** Listed entries follows **

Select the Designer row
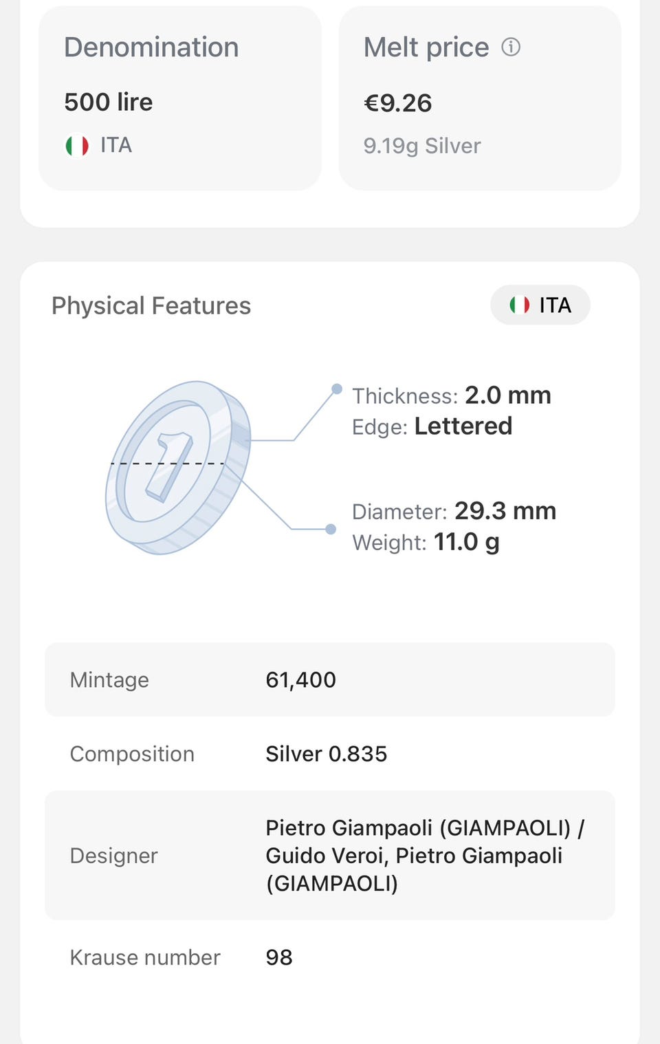Viewport: 660px width, 1044px height. (x=330, y=856)
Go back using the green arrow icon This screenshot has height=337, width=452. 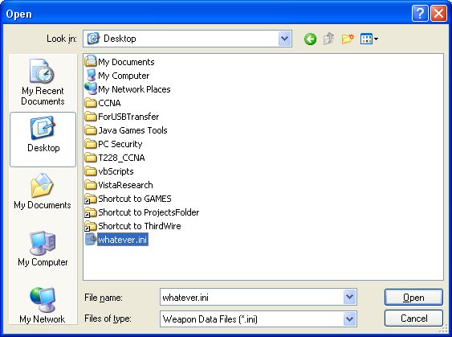[x=310, y=39]
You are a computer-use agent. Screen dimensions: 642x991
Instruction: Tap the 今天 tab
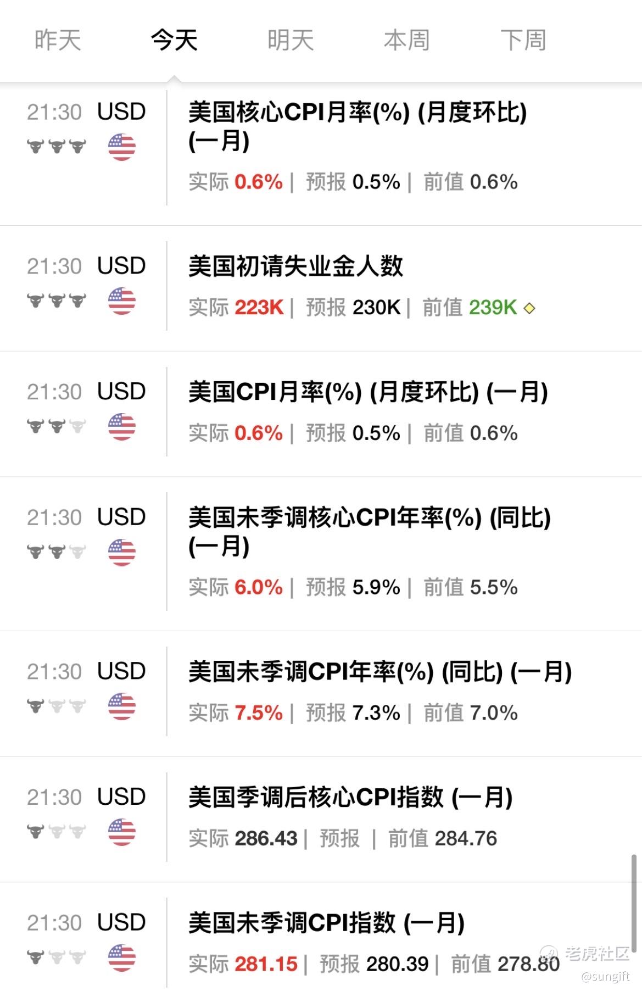tap(174, 40)
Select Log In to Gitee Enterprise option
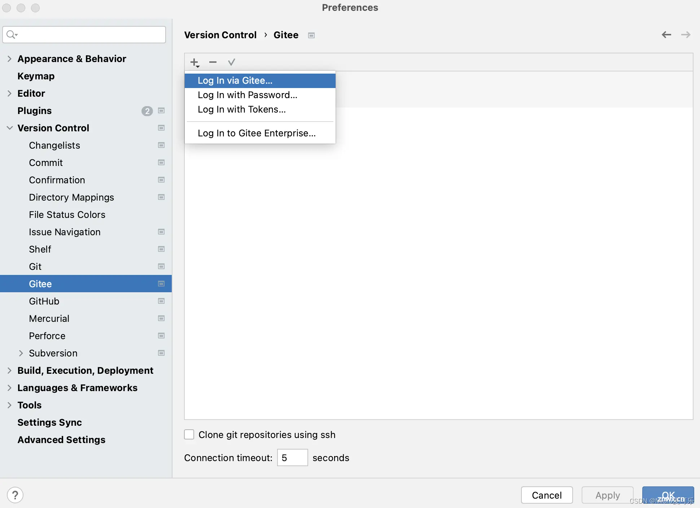This screenshot has height=508, width=700. (257, 133)
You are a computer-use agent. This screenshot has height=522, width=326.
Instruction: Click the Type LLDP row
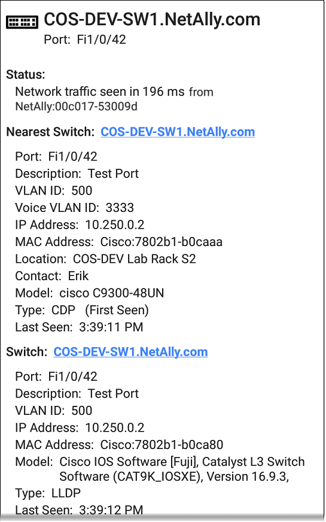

** End of Listed entries **

#### Exercise brief:
Repeat word for word, leaving out the pictures, each line of the records from the line that holds "You are a computer-use agent. Screen" through the final one.

#### Solution to the exercise:
You are a computer-use agent. Screen dimensions: 642x991
Instruction: Tap the 今天 tab
tap(174, 40)
Select Log In to Gitee Enterprise option
This screenshot has height=508, width=700. (257, 133)
You are a computer-use agent. This screenshot has height=522, width=326.
Instruction: Click the Type LLDP row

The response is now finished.